Dataset rows:
## START

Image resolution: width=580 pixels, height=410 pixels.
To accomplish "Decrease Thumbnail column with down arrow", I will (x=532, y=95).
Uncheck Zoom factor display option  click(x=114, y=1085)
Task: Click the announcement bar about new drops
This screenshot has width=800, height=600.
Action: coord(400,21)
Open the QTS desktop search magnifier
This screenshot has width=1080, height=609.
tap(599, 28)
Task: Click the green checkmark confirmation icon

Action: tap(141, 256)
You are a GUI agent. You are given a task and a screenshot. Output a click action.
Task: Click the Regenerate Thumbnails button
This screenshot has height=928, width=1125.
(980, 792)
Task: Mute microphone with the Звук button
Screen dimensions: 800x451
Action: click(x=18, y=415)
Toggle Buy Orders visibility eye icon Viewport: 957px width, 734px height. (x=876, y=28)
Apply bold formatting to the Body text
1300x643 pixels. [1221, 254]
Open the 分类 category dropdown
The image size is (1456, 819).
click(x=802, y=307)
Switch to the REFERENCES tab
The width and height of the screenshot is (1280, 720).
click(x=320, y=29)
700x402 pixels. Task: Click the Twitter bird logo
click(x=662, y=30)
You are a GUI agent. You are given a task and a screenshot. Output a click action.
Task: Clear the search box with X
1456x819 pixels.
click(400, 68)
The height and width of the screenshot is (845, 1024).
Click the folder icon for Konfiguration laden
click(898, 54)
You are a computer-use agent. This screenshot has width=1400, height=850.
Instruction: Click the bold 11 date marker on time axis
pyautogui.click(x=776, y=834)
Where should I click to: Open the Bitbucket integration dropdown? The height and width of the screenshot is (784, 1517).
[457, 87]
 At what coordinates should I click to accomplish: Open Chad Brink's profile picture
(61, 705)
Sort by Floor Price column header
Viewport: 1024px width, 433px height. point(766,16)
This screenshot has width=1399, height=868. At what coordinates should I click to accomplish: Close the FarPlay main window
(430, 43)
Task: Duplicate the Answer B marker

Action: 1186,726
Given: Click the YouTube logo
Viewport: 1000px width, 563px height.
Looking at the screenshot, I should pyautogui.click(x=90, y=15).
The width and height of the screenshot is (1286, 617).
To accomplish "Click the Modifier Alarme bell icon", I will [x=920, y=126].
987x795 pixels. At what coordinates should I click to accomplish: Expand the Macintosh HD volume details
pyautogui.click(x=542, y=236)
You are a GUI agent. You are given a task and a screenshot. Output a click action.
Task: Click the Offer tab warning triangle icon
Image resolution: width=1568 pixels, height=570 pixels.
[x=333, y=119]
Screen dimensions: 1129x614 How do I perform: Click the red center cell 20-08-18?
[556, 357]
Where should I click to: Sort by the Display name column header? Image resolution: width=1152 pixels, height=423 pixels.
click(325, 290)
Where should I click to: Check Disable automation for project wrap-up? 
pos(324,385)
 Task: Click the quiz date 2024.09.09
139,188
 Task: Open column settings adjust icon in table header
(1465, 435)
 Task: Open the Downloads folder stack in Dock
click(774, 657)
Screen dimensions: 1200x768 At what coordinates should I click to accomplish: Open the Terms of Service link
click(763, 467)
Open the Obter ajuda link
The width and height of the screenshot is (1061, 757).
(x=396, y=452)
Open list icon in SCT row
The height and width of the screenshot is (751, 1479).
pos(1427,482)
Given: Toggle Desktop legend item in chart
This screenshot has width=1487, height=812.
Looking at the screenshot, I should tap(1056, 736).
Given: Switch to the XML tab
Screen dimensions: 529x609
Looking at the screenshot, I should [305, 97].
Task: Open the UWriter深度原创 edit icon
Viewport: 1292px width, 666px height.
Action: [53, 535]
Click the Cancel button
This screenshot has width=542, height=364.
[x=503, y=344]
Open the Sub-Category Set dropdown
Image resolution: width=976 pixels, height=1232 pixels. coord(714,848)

## END

Task prompt: Copy out every one of the records above line for line, word for word.

Solution:
Image resolution: width=580 pixels, height=410 pixels.
To accomplish "Decrease Thumbnail column with down arrow", I will (x=532, y=95).
Uncheck Zoom factor display option  click(x=114, y=1085)
Task: Click the announcement bar about new drops
This screenshot has width=800, height=600.
Action: coord(400,21)
Open the QTS desktop search magnifier
This screenshot has width=1080, height=609.
tap(599, 28)
Task: Click the green checkmark confirmation icon

Action: tap(141, 256)
You are a GUI agent. You are given a task and a screenshot. Output a click action.
Task: Click the Regenerate Thumbnails button
This screenshot has height=928, width=1125.
(980, 792)
Task: Mute microphone with the Звук button
Screen dimensions: 800x451
Action: click(x=18, y=415)
Toggle Buy Orders visibility eye icon Viewport: 957px width, 734px height. (x=876, y=28)
Apply bold formatting to the Body text
1300x643 pixels. [1221, 254]
Open the 分类 category dropdown
The image size is (1456, 819).
click(x=802, y=307)
Switch to the REFERENCES tab
The width and height of the screenshot is (1280, 720).
click(x=320, y=29)
700x402 pixels. Task: Click the Twitter bird logo
click(x=662, y=30)
You are a GUI agent. You are given a task and a screenshot. Output a click action.
Task: Clear the search box with X
1456x819 pixels.
click(400, 68)
The height and width of the screenshot is (845, 1024).
Click the folder icon for Konfiguration laden
click(898, 54)
You are a computer-use agent. This screenshot has width=1400, height=850.
Instruction: Click the bold 11 date marker on time axis
pyautogui.click(x=776, y=834)
Where should I click to: Open the Bitbucket integration dropdown? The height and width of the screenshot is (784, 1517).
[457, 87]
 At what coordinates should I click to accomplish: Open Chad Brink's profile picture
(61, 705)
Sort by Floor Price column header
Viewport: 1024px width, 433px height. point(766,16)
This screenshot has width=1399, height=868. At what coordinates should I click to accomplish: Close the FarPlay main window
(430, 43)
Task: Duplicate the Answer B marker

Action: 1186,726
Given: Click the YouTube logo
Viewport: 1000px width, 563px height.
Looking at the screenshot, I should pyautogui.click(x=90, y=15).
The width and height of the screenshot is (1286, 617).
To accomplish "Click the Modifier Alarme bell icon", I will [x=920, y=126].
987x795 pixels. At what coordinates should I click to accomplish: Expand the Macintosh HD volume details
pyautogui.click(x=542, y=236)
You are a GUI agent. You are given a task and a screenshot. Output a click action.
Task: Click the Offer tab warning triangle icon
Image resolution: width=1568 pixels, height=570 pixels.
[x=333, y=119]
Screen dimensions: 1129x614 How do I perform: Click the red center cell 20-08-18?
[556, 357]
Where should I click to: Sort by the Display name column header? Image resolution: width=1152 pixels, height=423 pixels.
click(325, 290)
Where should I click to: Check Disable automation for project wrap-up? 
pos(324,385)
 Task: Click the quiz date 2024.09.09
139,188
 Task: Open column settings adjust icon in table header
(1465, 435)
 Task: Open the Downloads folder stack in Dock
click(774, 657)
Screen dimensions: 1200x768 At what coordinates should I click to accomplish: Open the Terms of Service link
click(763, 467)
Open the Obter ajuda link
The width and height of the screenshot is (1061, 757).
(x=396, y=452)
Open list icon in SCT row
The height and width of the screenshot is (751, 1479).
pos(1427,482)
Given: Toggle Desktop legend item in chart
This screenshot has width=1487, height=812.
Looking at the screenshot, I should tap(1056, 736).
Given: Switch to the XML tab
Screen dimensions: 529x609
Looking at the screenshot, I should [305, 97].
Task: Open the UWriter深度原创 edit icon
Viewport: 1292px width, 666px height.
Action: [53, 535]
Click the Cancel button
This screenshot has width=542, height=364.
[x=503, y=344]
Open the Sub-Category Set dropdown
Image resolution: width=976 pixels, height=1232 pixels. coord(714,848)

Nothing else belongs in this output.